Tuesday, February 07, 2006

Conservative?

The NYT analysis of the budget; a Heritage Foundation report on the budget.

NRO's Jonah Goldberg:

"[Bush] is tossing around money like he's a pimp with a week to live."

3 Comments:

At 9:45 AM, Blogger RJ said...

well, yup.

 
At 8:10 PM, Blogger GMack said...

I say that we just take our money and use it to hire Chinese people to make great RPG characters for the United States and then challenge other countries to Interstellar Domination via the game with our stacked characters.

 
At 11:08 AM, Blogger JMC said...

Barnabas, I don’t think I am going to agree with you about the “Compassionate Conservatism” business.

According to the Heritage Foundation report, the current budget proposal includes $538 billion for Defense and $30 billion for Homeland Security. In addition, Congress has granted roughly $50 billion for the war effort in the coming fiscal year. The Whitehouse wants to raise that to about $120 billion in special, non-budgetary allocations (the bulk of which will come out of the same revenues as budgetary allocations).
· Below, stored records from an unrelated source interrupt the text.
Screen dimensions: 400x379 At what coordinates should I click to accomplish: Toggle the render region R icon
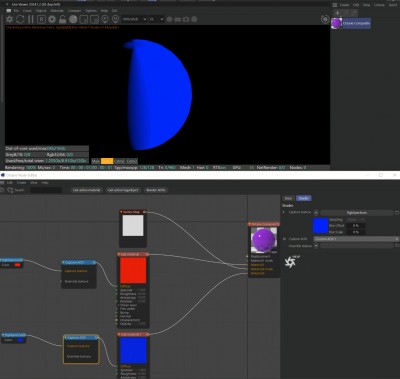coord(41,19)
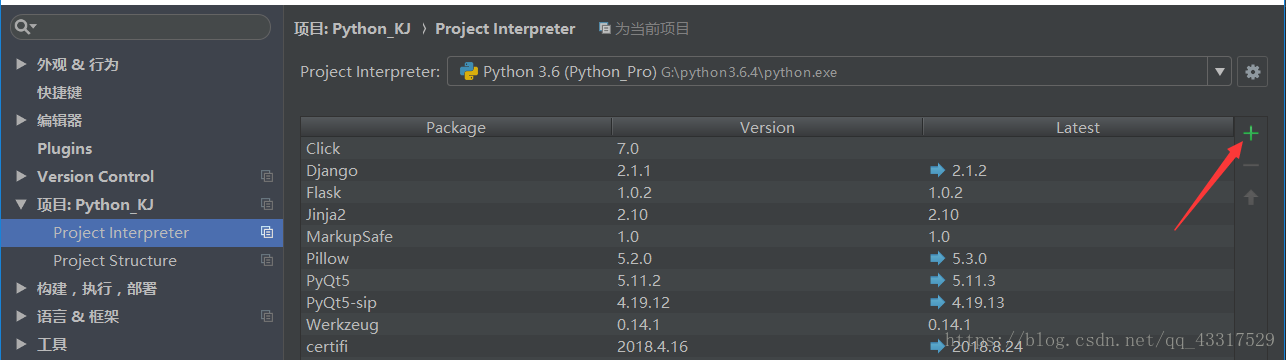
Task: Click the Package column header
Action: click(456, 127)
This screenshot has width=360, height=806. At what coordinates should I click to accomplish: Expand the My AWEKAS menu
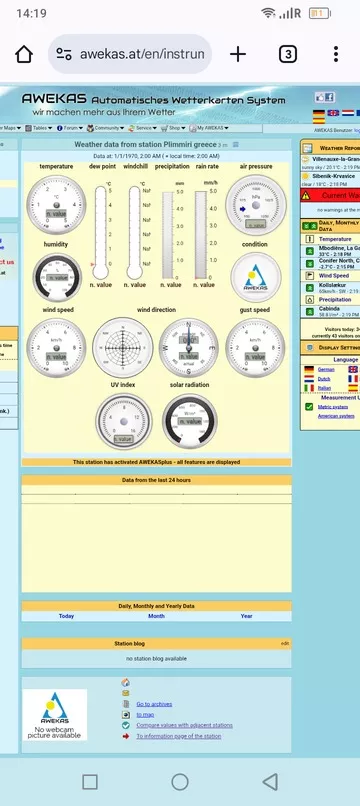coord(209,128)
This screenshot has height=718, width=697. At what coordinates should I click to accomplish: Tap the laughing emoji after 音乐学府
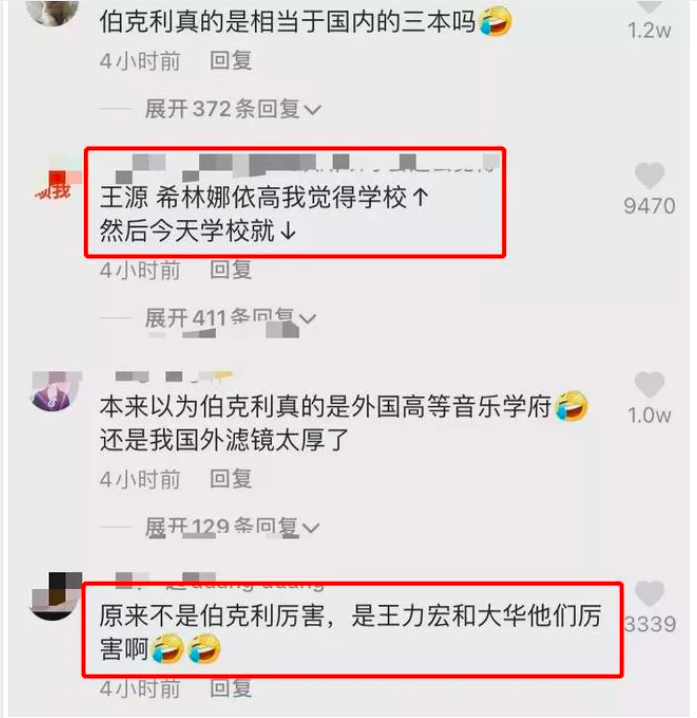pos(572,406)
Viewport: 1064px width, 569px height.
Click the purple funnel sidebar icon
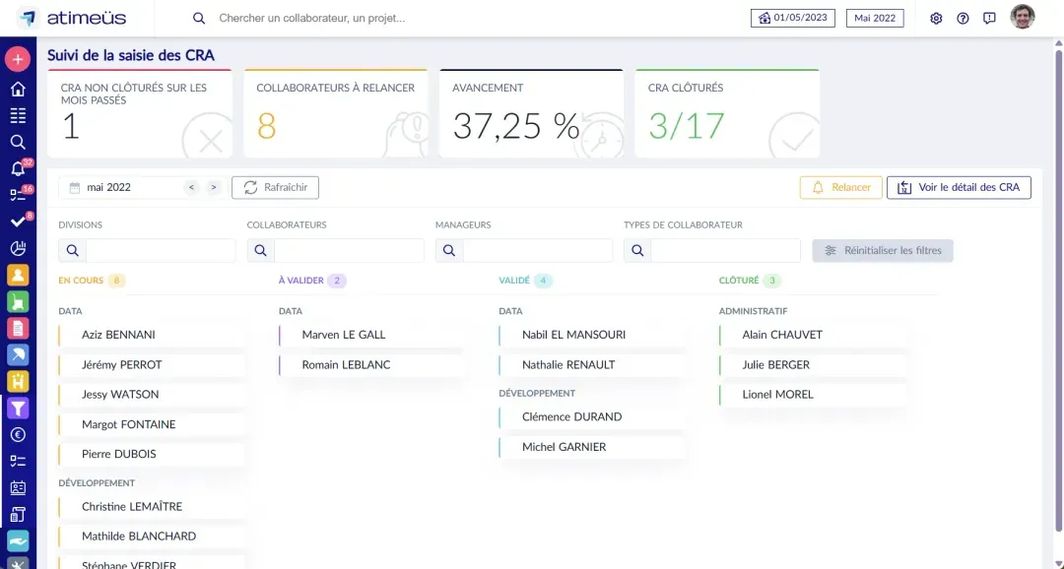pos(18,407)
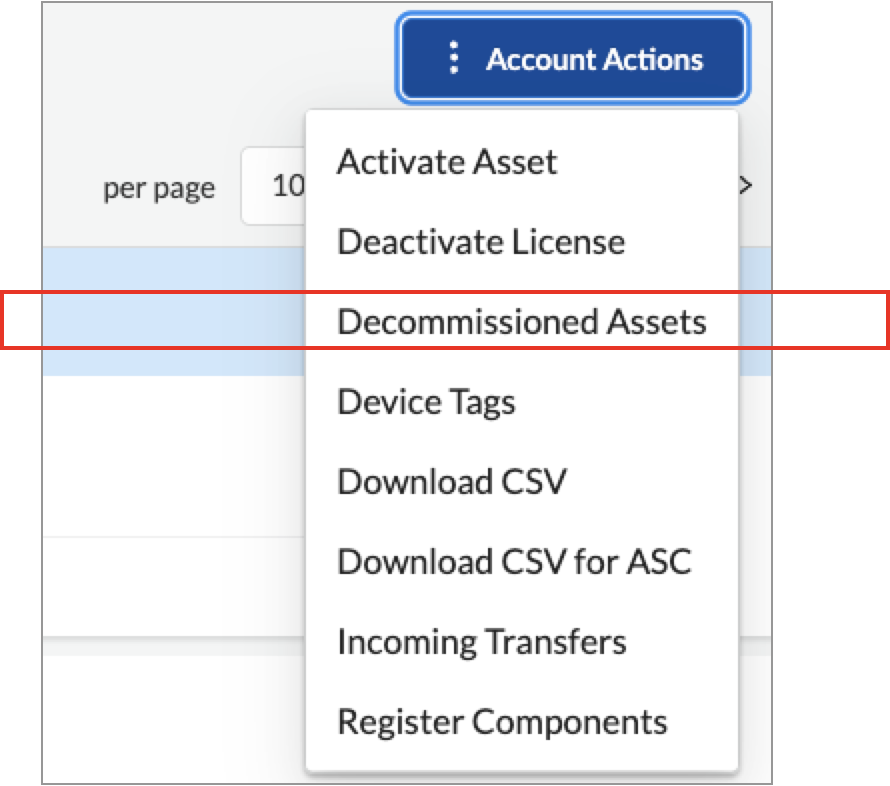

That amount is not included in the budget proposal (it is extra-budgetary spending). That means that, when everything is said and done, the Whitehouse wants to spend $688 billion or about 28% of total revenues on wars and defense.

So it isn’t quite right to say that this fiscal disaster is attributable to “Compassionate Conservatism.” It seems more likely that “Compassionate Conservatism” mixed with good ol’ Neo-Con Hawkishness is what is going on. What you said is way too reductionist.

The other thing that a budget or budget analysis doesn’t uncover is how that money is spent once it has been allocated. This all gets complicated, but the contention that these programs are too expensive and not effective enough is wrapped up in this issue, not in budget allocations. I want to suggest that the reason so many programs aren’t effect while still being incredibly costly is because the intended recipients of benefits from, say, Medicare/Medicaid weren’t the poor and elderly in need of healthcare, but drug companies and HMOs.

I am totally for overhauling entitlement programs, but I suspect that means for you and for me different things. So you seem to think that there is a better, more conservative way to do things. What exactly is that? What, for instance, should the government do in the case of Medicare/Medicaid/Drug Benefits? How would it be different than what the President has already done?